(Collection entries)
--

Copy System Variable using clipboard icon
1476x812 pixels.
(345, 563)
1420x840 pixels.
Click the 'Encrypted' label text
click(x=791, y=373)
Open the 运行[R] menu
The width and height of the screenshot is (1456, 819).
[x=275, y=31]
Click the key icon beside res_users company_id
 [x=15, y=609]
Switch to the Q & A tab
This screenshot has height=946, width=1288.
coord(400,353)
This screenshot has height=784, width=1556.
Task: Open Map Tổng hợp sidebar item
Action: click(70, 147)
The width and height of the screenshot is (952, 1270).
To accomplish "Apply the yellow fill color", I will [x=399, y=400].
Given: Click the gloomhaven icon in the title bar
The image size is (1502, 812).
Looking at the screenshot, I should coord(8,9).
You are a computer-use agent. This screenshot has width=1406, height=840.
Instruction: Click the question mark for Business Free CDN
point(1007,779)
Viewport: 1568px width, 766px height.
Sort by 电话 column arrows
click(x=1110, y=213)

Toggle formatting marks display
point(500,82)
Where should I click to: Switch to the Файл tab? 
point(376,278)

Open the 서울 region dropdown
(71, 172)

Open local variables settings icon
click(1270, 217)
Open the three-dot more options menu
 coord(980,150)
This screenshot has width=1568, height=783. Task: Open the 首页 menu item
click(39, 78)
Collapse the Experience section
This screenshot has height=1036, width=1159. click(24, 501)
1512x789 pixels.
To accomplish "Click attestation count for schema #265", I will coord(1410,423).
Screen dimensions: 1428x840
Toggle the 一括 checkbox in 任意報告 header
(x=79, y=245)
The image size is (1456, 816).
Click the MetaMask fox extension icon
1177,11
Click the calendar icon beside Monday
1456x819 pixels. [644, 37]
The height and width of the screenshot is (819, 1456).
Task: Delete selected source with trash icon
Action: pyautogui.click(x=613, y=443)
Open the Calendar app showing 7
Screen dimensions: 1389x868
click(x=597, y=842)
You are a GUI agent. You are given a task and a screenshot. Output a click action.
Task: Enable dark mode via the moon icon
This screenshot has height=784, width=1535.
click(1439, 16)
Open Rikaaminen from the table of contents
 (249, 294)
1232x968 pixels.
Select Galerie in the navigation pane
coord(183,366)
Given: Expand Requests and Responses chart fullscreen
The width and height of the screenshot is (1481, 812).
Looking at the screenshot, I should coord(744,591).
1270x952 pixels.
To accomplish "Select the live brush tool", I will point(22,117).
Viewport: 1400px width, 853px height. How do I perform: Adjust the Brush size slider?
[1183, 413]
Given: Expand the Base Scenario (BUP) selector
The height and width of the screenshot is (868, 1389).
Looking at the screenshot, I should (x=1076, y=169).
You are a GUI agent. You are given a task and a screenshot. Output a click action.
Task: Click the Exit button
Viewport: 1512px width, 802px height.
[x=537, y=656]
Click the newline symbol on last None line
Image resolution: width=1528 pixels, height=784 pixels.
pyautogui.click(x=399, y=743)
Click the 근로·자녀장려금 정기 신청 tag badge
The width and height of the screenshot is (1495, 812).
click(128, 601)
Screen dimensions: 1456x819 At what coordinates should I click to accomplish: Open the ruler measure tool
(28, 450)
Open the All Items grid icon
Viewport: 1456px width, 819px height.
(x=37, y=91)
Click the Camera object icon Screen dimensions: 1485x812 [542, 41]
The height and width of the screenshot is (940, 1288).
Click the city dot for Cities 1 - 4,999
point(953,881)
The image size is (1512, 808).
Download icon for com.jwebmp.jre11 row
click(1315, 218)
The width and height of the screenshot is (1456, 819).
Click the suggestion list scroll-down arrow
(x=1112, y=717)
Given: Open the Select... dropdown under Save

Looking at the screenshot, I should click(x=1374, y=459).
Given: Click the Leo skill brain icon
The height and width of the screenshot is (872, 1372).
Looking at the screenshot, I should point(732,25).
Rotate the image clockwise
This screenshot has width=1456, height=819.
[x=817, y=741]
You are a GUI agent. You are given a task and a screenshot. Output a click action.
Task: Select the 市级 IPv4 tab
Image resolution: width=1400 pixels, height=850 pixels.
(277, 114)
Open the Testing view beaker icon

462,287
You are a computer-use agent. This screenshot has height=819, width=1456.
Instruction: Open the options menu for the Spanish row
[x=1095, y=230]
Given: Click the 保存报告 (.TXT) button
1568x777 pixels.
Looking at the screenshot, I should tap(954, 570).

--

(Task item) Please print exactly the lines of the entries above, beginning with the line that contains "Given: Open the Select... dropdown under Save" and ending with the last line.

(Response for this exercise)
Given: Open the Select... dropdown under Save

Looking at the screenshot, I should click(x=1374, y=459).
Given: Click the Leo skill brain icon
The height and width of the screenshot is (872, 1372).
Looking at the screenshot, I should point(732,25).
Rotate the image clockwise
This screenshot has width=1456, height=819.
[x=817, y=741]
You are a GUI agent. You are given a task and a screenshot. Output a click action.
Task: Select the 市级 IPv4 tab
Image resolution: width=1400 pixels, height=850 pixels.
(277, 114)
Open the Testing view beaker icon

462,287
You are a computer-use agent. This screenshot has height=819, width=1456.
Instruction: Open the options menu for the Spanish row
[x=1095, y=230]
Given: Click the 保存报告 (.TXT) button
1568x777 pixels.
Looking at the screenshot, I should tap(954, 570).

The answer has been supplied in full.